The Burnt Column, Constantinople Collection: A. D. White Architectural Photographs, Cornell University Library Accession Number: 15/5/3090.00053. Photographer: J. Pascal Sébah (Turkish, active 1860-1880)
A decaying column held together by bands of iron. That might be the first impression of J. Pascal Sébah’s photograph which shows the Column of Constantine, sometimes referred to as the Burnt Column. Yet, let us for now put aside the tumultuous history of the column itself, and rather focus on what the photograph tells us. The composition of the picture lets the column reign over the photograph’s upper half, and ensures that no details obstructs the view of the column itself. The perspective chosen by the photographer also allows a viewer to pretend they are standing where the photographer stood; they are seeing what he saw. This choice of perspective combined with the centrality given to the column as the focus of the image, is a clue to what this image wants. It is a documentary image. Sébah’s has taken an image without people, and devoid of any signs of folklore and focused instead on documenting the Byzantine artefact. In contrast this photograph of the column showcases the teeming life and even vegetation around the column. Granted the comparison between the two photographs should not be taken too far. The photo chrome image is taken at a later date where developments in exposure and shutter speed ensured that photographing people was easier than in Sébah’s time twenty years prior. For Sebah all motion threatened to become a ghostly blur, which is evidently what happened to the faint outline of straws seen in the bottom right of his photograph.
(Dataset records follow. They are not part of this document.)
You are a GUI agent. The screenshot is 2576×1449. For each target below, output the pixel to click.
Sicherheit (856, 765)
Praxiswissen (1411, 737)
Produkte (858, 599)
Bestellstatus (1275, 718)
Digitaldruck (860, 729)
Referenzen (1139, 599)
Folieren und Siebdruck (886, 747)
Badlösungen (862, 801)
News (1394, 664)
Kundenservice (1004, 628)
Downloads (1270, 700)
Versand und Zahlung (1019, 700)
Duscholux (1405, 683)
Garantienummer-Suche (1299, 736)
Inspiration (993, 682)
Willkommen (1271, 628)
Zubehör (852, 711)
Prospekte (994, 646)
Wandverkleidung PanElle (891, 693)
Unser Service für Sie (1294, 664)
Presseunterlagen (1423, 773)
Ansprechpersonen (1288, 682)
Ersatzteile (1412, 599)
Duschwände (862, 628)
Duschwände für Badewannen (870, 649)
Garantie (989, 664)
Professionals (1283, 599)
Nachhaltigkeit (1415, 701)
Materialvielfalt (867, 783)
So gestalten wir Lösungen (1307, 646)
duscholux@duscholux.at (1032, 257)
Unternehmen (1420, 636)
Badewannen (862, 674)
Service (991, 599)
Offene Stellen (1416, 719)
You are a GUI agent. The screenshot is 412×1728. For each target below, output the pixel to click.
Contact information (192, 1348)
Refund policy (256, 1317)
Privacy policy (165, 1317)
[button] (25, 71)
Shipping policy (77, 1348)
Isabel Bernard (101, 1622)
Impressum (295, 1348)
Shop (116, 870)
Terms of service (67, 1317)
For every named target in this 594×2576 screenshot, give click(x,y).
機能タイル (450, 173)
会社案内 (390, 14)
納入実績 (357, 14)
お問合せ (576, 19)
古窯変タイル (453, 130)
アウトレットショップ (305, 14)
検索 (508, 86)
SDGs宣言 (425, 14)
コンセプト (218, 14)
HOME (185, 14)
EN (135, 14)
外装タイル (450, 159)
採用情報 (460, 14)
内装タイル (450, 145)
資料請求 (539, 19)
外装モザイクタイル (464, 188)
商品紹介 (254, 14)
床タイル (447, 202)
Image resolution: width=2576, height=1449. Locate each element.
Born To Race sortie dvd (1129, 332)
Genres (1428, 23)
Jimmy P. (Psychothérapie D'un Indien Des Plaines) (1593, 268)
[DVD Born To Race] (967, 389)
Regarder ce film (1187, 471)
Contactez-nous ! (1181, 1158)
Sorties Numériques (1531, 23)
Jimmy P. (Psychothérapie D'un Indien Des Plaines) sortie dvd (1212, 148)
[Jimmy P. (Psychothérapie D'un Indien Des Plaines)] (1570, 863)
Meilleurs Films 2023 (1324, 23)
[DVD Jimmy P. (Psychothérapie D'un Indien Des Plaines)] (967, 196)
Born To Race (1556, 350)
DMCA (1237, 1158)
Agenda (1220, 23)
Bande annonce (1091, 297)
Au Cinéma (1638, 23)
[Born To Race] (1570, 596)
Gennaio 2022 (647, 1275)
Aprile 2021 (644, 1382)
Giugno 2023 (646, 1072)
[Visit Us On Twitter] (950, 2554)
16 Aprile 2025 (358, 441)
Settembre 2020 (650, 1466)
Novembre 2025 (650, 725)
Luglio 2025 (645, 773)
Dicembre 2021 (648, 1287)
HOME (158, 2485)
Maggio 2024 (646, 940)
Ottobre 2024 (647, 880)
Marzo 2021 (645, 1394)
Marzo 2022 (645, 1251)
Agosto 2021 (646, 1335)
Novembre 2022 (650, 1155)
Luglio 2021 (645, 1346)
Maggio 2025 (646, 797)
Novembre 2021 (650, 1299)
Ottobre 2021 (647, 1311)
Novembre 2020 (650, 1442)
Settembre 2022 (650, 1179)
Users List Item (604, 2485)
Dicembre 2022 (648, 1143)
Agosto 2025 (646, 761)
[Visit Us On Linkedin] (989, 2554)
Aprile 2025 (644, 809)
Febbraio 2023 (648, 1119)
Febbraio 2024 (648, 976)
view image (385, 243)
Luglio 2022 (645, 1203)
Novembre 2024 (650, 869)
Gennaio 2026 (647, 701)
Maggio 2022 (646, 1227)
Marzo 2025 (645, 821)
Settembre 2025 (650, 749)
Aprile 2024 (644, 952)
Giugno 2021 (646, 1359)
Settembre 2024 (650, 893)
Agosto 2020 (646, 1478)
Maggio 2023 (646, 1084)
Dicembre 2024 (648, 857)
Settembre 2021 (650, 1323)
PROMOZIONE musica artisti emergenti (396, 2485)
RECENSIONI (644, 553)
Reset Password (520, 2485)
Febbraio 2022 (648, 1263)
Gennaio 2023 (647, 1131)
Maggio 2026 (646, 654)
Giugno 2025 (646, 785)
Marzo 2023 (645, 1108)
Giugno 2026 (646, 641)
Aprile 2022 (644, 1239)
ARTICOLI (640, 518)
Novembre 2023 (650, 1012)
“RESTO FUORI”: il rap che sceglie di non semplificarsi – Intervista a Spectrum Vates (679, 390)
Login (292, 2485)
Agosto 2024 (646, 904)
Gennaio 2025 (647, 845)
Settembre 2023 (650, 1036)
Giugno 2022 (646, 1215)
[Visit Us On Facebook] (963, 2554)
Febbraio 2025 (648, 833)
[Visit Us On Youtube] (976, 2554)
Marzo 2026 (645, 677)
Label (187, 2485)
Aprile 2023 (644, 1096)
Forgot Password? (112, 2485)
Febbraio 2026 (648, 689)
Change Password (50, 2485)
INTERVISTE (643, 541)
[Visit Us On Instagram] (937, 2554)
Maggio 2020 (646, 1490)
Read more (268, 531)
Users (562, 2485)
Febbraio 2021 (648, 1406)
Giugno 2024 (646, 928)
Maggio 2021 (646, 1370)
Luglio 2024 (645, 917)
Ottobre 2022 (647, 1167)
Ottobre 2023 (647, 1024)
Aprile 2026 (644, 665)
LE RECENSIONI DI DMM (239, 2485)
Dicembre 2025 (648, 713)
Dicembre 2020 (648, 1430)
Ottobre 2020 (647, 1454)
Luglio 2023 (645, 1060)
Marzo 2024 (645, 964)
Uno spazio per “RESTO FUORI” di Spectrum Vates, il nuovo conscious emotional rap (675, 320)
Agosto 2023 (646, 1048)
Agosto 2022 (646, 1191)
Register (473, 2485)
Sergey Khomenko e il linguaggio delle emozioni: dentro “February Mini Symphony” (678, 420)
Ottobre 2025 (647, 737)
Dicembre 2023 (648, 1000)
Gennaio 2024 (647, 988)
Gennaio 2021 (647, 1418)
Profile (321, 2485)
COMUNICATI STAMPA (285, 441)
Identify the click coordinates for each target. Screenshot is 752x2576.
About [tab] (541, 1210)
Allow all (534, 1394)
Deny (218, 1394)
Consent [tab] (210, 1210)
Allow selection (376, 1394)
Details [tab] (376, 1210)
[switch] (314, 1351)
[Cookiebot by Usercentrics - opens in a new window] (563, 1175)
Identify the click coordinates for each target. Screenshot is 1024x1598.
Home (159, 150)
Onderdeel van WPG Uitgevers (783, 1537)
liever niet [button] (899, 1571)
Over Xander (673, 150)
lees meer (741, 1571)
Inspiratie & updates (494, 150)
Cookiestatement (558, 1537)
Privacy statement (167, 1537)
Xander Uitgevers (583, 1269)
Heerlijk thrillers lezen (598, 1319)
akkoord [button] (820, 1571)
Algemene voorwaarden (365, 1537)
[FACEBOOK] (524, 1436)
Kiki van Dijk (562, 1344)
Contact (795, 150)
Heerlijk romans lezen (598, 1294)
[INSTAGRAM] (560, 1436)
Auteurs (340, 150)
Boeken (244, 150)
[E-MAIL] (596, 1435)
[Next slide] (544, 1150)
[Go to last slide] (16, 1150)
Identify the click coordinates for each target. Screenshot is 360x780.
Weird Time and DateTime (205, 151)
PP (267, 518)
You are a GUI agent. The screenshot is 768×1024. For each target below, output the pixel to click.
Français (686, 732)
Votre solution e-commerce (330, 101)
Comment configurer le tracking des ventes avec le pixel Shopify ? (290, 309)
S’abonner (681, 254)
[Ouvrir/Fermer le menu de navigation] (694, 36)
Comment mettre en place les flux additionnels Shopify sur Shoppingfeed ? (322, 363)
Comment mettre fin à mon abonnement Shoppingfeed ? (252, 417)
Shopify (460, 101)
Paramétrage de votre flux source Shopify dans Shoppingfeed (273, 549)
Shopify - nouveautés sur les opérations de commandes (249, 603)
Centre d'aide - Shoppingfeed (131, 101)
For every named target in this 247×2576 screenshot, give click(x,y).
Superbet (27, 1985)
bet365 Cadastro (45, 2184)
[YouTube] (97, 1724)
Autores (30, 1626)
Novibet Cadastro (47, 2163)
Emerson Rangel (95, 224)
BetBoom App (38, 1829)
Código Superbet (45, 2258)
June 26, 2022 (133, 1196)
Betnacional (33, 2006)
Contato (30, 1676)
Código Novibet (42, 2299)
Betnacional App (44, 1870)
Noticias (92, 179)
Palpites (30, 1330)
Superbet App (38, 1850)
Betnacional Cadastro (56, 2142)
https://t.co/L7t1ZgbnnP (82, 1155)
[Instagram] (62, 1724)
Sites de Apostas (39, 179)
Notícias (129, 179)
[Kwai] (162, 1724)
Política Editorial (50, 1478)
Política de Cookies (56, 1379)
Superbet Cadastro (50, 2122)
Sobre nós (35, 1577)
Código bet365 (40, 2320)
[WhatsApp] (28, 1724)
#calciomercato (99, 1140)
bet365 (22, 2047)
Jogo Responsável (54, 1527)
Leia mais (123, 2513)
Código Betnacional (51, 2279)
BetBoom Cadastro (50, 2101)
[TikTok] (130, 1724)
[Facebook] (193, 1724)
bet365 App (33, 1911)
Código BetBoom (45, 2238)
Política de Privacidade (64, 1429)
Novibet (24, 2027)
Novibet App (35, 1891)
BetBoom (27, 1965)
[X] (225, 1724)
Regardless, Sébah’s photograph is much more clearly composed to showcase the column, and displays an increased documentary use of photography which influenced both tourism and scholarly pursuits. The tourism angle is well-known. Photographs printed in books and increasingly on postcards helped spread an awareness of how other places and sites actually looked, and did so to an ever increasing audience. Yet, these types of photographs also allowed scholars to compare and familiarise themselves with ruins and monuments of places they had never seen. In From Site to Sight, Melissa Banta shows how historical anthropology saw decisive advances due to the implementation of photography. Her example is the difference between the sketching of Olmec statues and the photography of Olmec statues as a form of gathering empirical information. The sketching takes time. A long time. The photography takes only a fraction of the same, and the image is sharper and usually more detailed than the sketch. One has only to recall Wilhelm Salzenberg’s drawings of the mosaics of Hagia Sophia in Alt-christliche Baudenkmale von Constantinopel vom V. bis XII. Jahrhundert to recall how drawing and sketches bring with them a higher degree of personal interpretation and even fault than does photography. What images like Sebah’s photograph allowed was more neutral approach (though with the caveat that photography is never truly neutral), which again explains why photography and photographic slides became of such formative importance to the development of subjects like Art History.
The point is that Sébah’s photograph of the Burnt Column is not only of the column, it is also a sign of its own times and its own reception history. In regard to Sebah the history is briefly as follows. Sébah (1823-1886) was a pioneer photographer who worked in Istanbul. His parents were Syrian Catholic (father) and Armenian (mother), and the photography was such a success that he in 1873 opened a studio in Cairo in addition to the one in Istanbul. He photographed historical sites in Istanbul, but also in Egypt as well as the photographs for the collection Les Costumes Populaires De La Turquie, which was part of the the universal exposition in Vienna, 1873. The latter images, as the title implies, were a series of studio costume studies of different regions and social classes of the Ottoman Empire, and was commissioned by Osman Hamdi Bey. Sébah was particularly well-known for his documentary photographs, which due to the wet-plate process were reproduced in several formats, from cartes de visit to panoramas.
While tourists formed a great part of Sébah’s costumer group, Michelle L. Woodward has argued that the work of Sébah and his studio must be seen as the work of Ottoman citizens using the technology to document and relate their Ottoman culture and heritage. Subsequently, according to Woodward, Sébah does not produce orientalist photography as understood based on the concept of Orientalism by Edward Saïd. Rather Sébah is using the technology of photography to present his world, as it surrounds him. The burnt column of Constantine, as captured by Sébah is therefore both a photograph of a Byzantine artefact and the image created by an Ottoman citizen relating to that heritage.